3

I have some titles that start with # (as they are markdown), and I have the two following rules:

  • titles (#) should have exactly two newlines lines above and one underneath
  • subtitles (##, ### and so forth) should have exactly one blank line above and one below.
  • Titles should takes precedence over subtitles. (If there is two conflicting rules, use the title formatting and ignore subtitles).

NOTE: I'm trying to find all titles that does not conform to these three restrictions.
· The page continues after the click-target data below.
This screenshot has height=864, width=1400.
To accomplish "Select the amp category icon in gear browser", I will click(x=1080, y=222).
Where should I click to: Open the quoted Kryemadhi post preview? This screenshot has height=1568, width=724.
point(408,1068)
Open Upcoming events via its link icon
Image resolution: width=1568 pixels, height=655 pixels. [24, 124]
Below is some examples of good and bad titles

some text 
# Title     | BAD 

## Subtitle | Good (Has two spaces below, is needed for next main title)


# Title     | Good

## Subtitle | Bad
text  

# Title     | Bad

text

After fiddling around with regexp I came up with these expressions:

Main titles: Regexr

((?<=\n{4})|(?<=.\n{2})|(?<=.\n))(# .*)|(# .*)(?=(\n.|\n{3}(?!# )|\n{4}))

Subtitles: Regex

'((?<=\n{3})|(?<=.\n))(##+.*)|(##+.*)(?=\n.|\n{3}(?!# )|\n{4}.)'

However to my great confusion they don't work with pcregrep? Here is the command I tried to run with pcgrep (just for completeness sake):

$ pcregrep -rniM --include='.*\.md' \
     '((?<=\n{3})|(?<=.\n))(##+.*)|(##+.*)(?=\n.|\n{3}(?!# )|\n{4}.)' \
     ~/Programming/oppgaver/src/web

It doesn't work either when I try to just search one file either and I have a couple other expressions that work just fine.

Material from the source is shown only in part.